Code du Travail

Article L1242-5 : Explication et Exemple

Comprendre le droit du travail simplement.

Texte Officiel
"Dans les six mois suivant un licenciement pour motif économique, il est interdit de conclure un contrat de travail à durée déterminée au titre d'un accroissement temporaire de l'activité, y compris pour l'exécution d'une tâche occasionnelle, précisément définie et non durable, ne relevant pas de l'activité normale de l'entreprise. Cette interdiction porte sur les postes concernés par le licenciement dans l'établissement. L'interdiction ne s'applique pas : 1° Lorsque la durée du contrat de travail n'est pas susceptible de renouvellement et n'excède pas trois mois ; 2° Lorsque le contrat est lié à la survenance dans l'entreprise, qu'il s'agisse de celle de l'entrepreneur principal ou de celle d'un sous-traitant, d'une commande exceptionnelle à l'exportation dont l'importance nécessite la mise en oeuvre de moyens quantitativement ou qualitativement exorbitants de ceux que l'entreprise utilise ordinairement. Cette possibilité de recrutement est subordonnée à l'information et à la consultation préalables du comité social et économique, s'il existe. Les dérogations prévues aux 1° et 2° n'exonèrent pas l'employeur de respecter la priorité de réembauche prévue à l'article L. 1233-45 ."

L'Explication Prémisse

En termes simples

Après un licenciement pour motif économique, l'employeur ne peut pas, pendant six mois, remplacer les postes supprimés par des CDD conclus au titre d'un accroissement temporaire d'activité (même pour une tâche occasionnelle qui n'est pas dans l'activité normale).
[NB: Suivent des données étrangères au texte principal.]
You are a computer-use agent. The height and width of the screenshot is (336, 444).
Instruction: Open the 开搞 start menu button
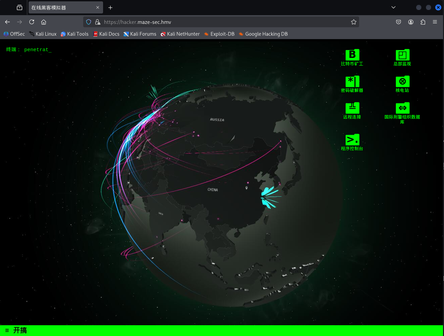coord(16,330)
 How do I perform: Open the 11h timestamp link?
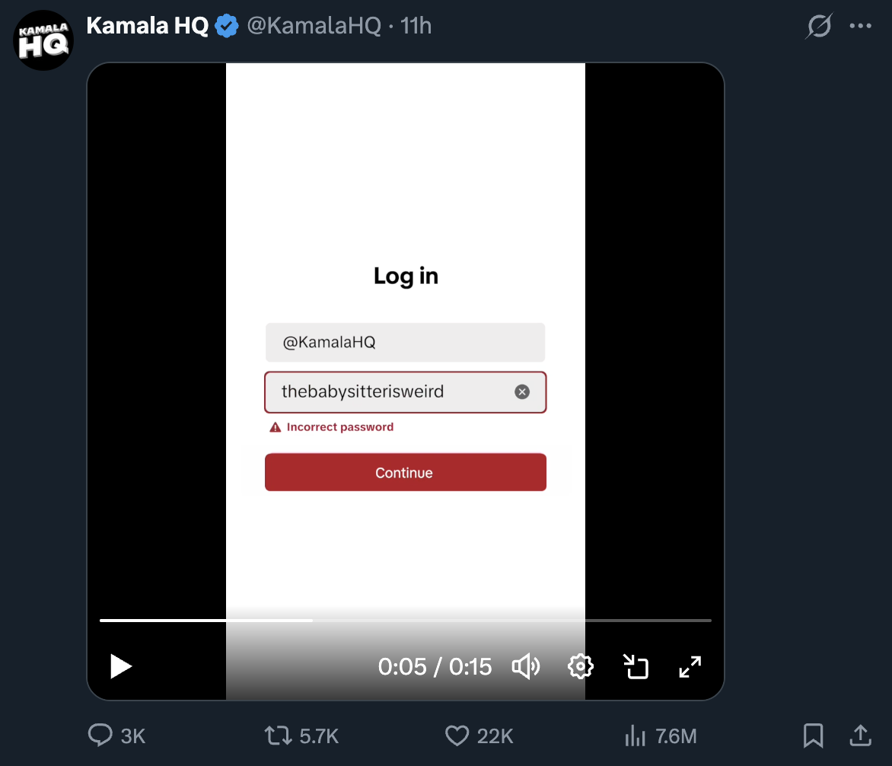[x=416, y=26]
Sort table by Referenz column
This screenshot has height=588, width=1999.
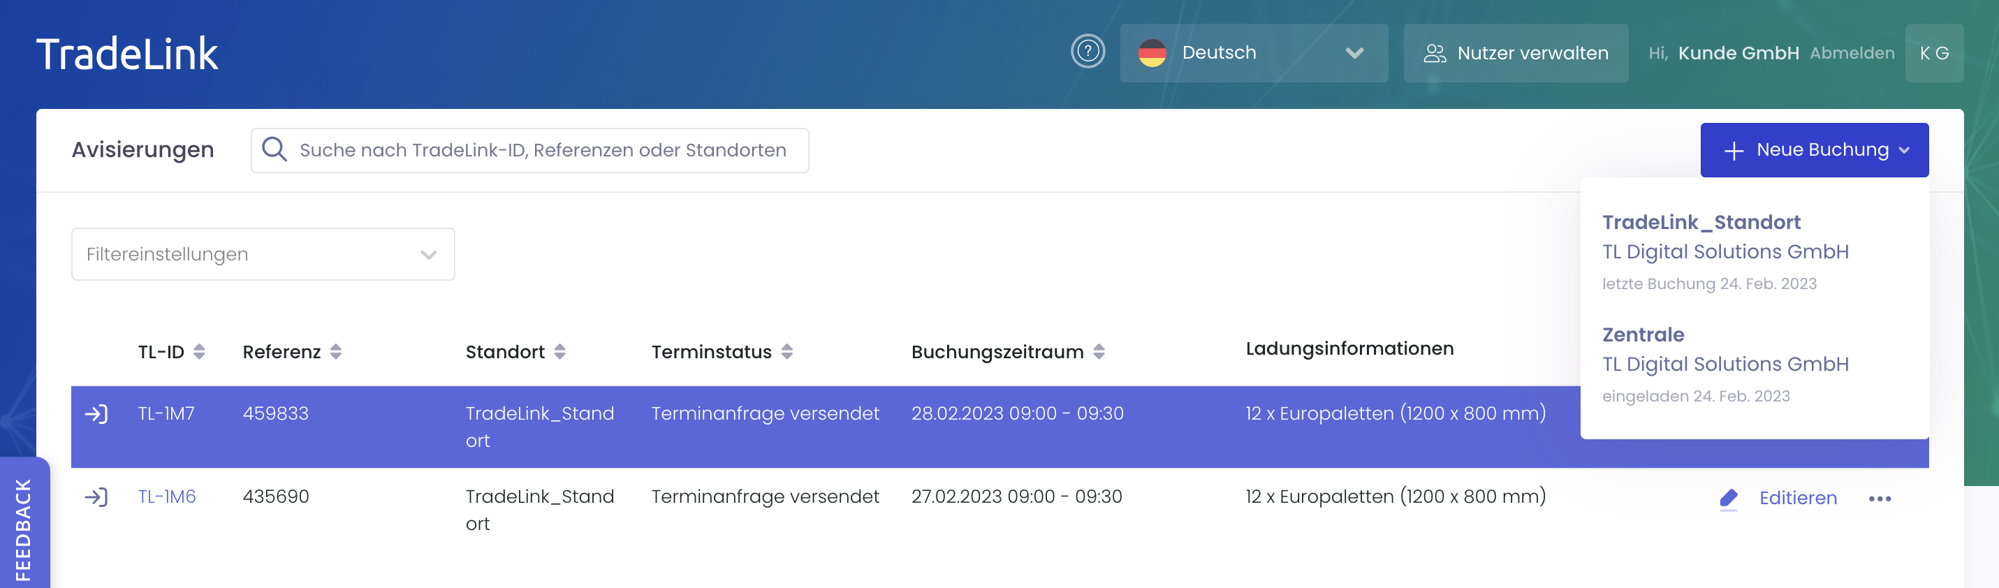pos(336,351)
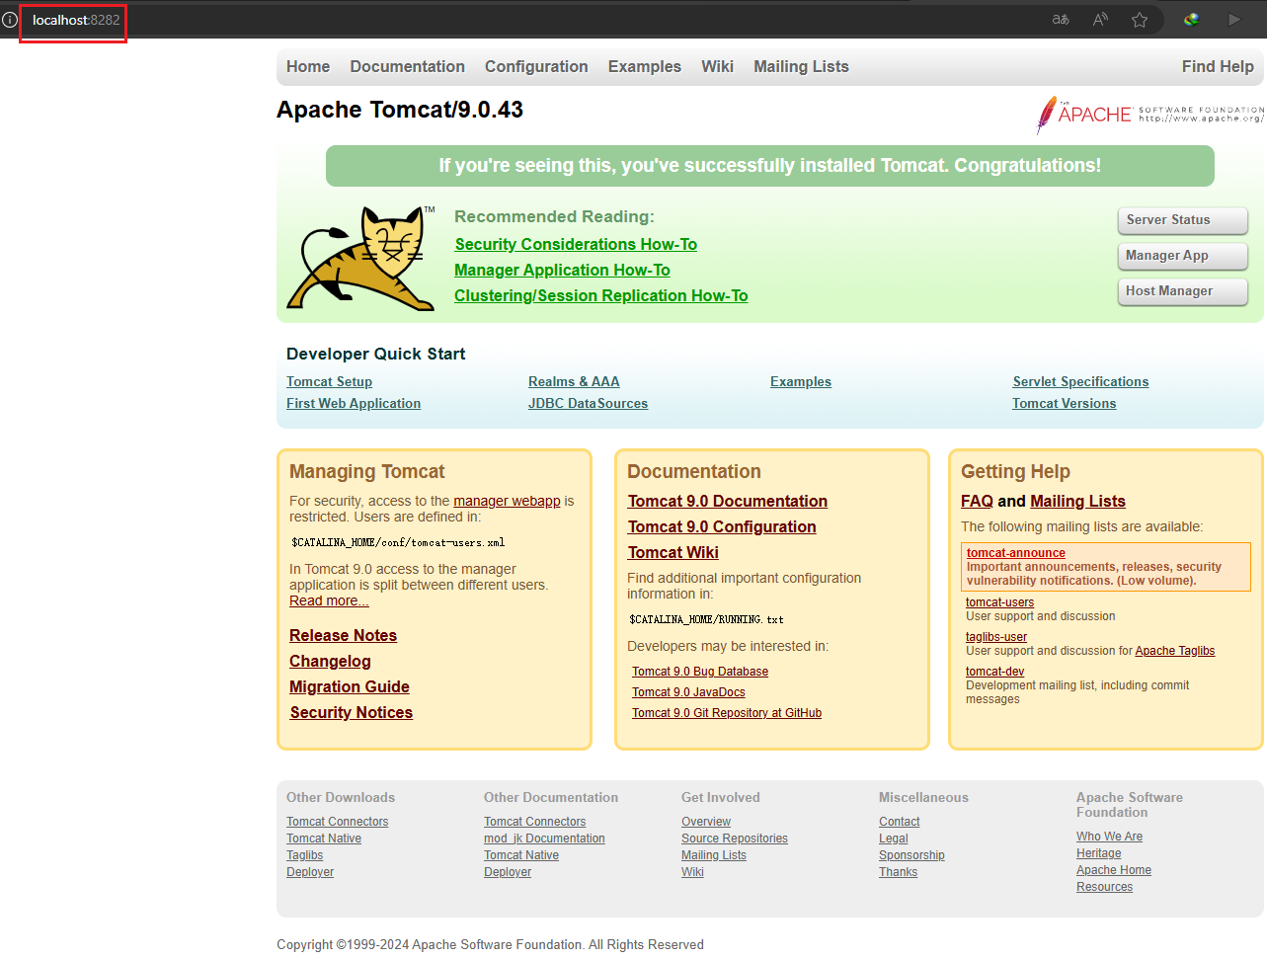Viewport: 1267px width, 959px height.
Task: Open the Manager App button
Action: point(1182,256)
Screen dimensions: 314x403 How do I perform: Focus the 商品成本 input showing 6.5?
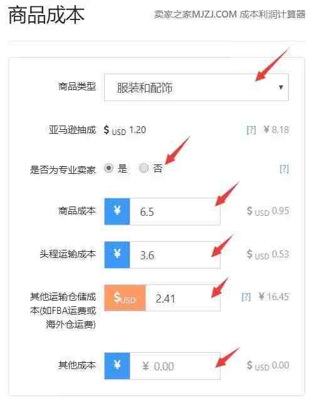[x=175, y=212]
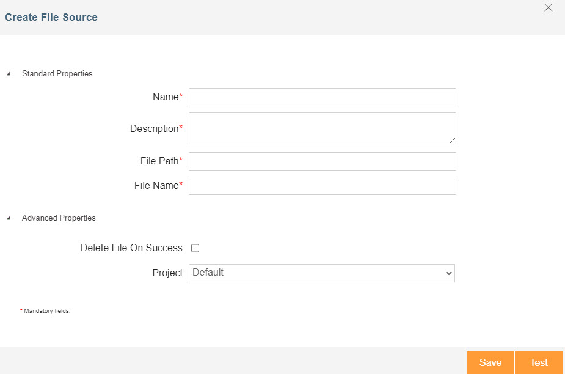Image resolution: width=565 pixels, height=374 pixels.
Task: Click the File Path field label
Action: point(159,161)
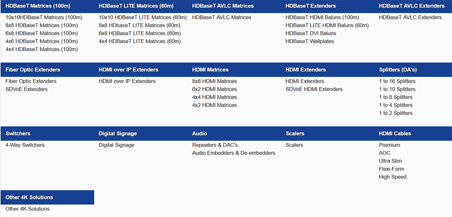Screen dimensions: 452x217
Task: Select SDVoE HDMI Extenders
Action: (x=314, y=89)
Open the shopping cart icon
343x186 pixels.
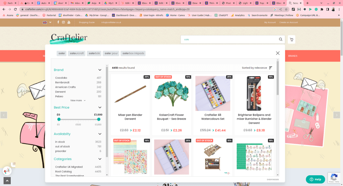[x=291, y=40]
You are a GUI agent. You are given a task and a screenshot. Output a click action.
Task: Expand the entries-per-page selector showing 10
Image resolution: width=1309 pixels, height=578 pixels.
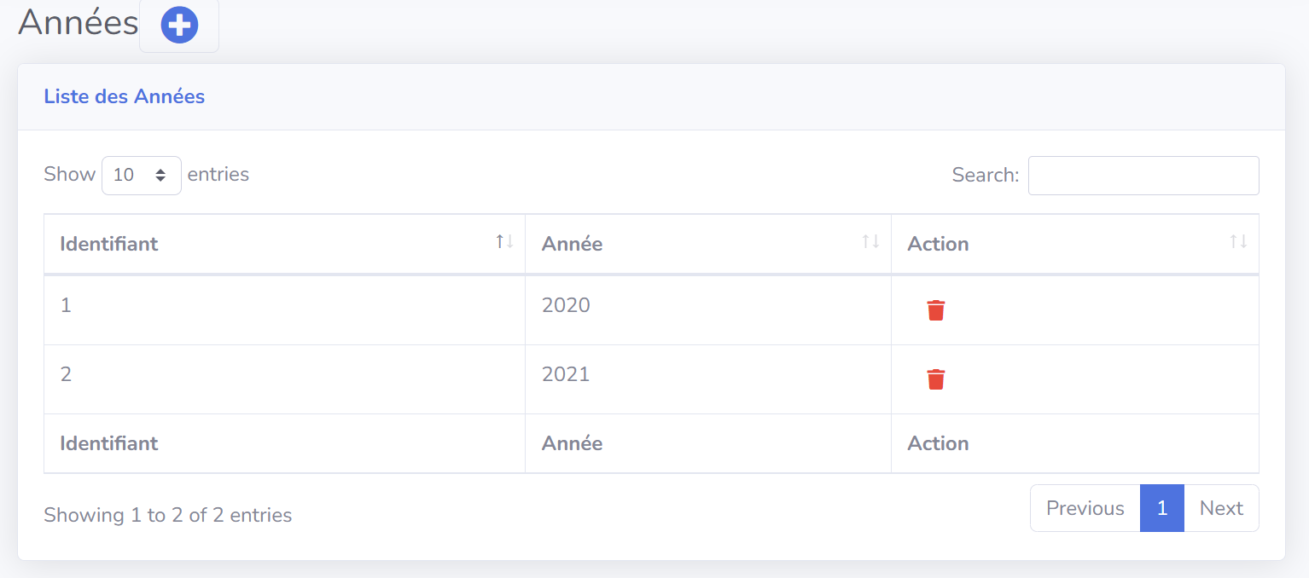click(141, 175)

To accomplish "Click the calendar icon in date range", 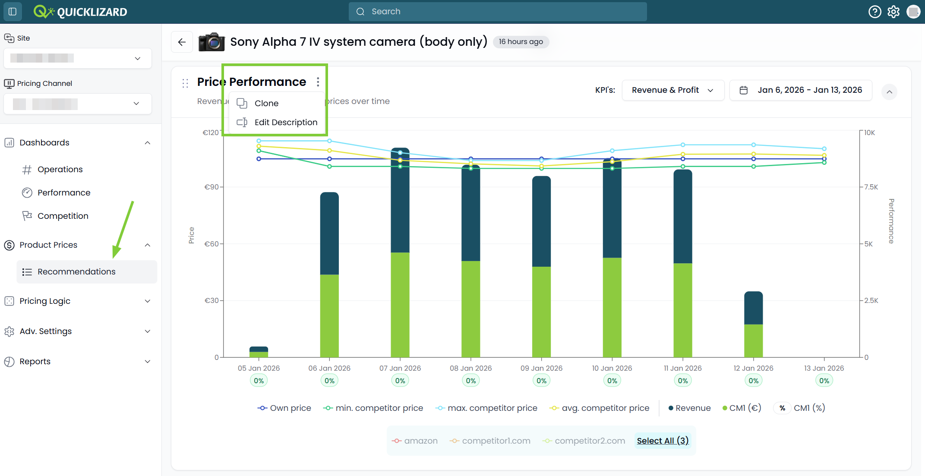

Cette règle vise à empêcher de contourner les licenciements économiques en reprenant immédiatement les mêmes fonctions sous CDD. L'interdiction porte sur les postes visés par le licenciement dans le même établissement. Il existe toutefois deux dérogations limitées : un CDD non renouvelable d'au plus trois mois, et un CDD lié à une commande exceptionnelle à l'export nécessitant des moyens exceptionnellement supérieurs aux moyens habituels (sous réserve d'information/consultation du CSE). Dans tous les cas, l'employeur doit respecter la priorité de réembauche des salariés licenciés.

Exemple Concret

Usine A supprime, pour motif économique, trois postes d'opérateur de ligne le 1er mars. Pendant les six mois suivants (jusqu'au 31 août), l'employeur ne peut pas conclure de CDD pour pourvoir ces mêmes postes au titre d'un accroissement temporaire de l'activité. Si l'entreprise a un besoin ponctuel de 2 mois pour un pic de production, elle peut néanmoins embaucher un CDD de 2 mois non renouvelable (exception des ≤ 3 mois). En revanche, elle ne peut pas signer un CDD de 4 mois pour remplacer ces opérateurs — ce serait interdit. Si l'entreprise obtient une commande export d'une ampleur vraiment exceptionnelle et justifiant des moyens nettement supérieurs à l'ordinaire, elle pourra recruter par CDD même au-delà de 3 mois, mais seulement après avoir informé et consulté le CSE, et en respectant toujours la priorité de réembauche des salariés licenciés.

Points Clés à Retenir
  • Interdiction générale : pendant 6 mois après un licenciement économique, pas de CDD pour accroissement temporaire visant les postes supprimés dans le même établissement.
  • Champ : couvre aussi les tâches occasionnelles « précisément définies et non durables » qui ne relèvent pas de l'activité normale.
  • Exception 1 : CDD non susceptible de renouvellement et d'une durée maximale de 3 mois (strictement ≤ 3 mois).
  • Exception 2 : CDD lié à une commande exceptionnelle à l'export nécessitant des moyens quantitativement ou qualitativement exorbitants ; applicable aussi si la commande concerne l'entrepreneur principal ou un sous-traitant.
  • Condition pour l'exception export : information et consultation préalable du comité social et économique (CSE), s'il existe.
  • La priorité de réembauche (art. L. 1233-45) doit être respectée même lorsqu'une dérogation permet le recrutement en CDD.
  • Portée locale : l'interdiction vise les postes dans l'établissement où les licenciements ont eu lieu.
  • Risques pour l'employeur : devoir démontrer que l'une des dérogations s'applique en cas de contrôle ou de contestation ; le non-respect peut entraîner des contestations judiciaires et des conséquences pour la validité du recrutement.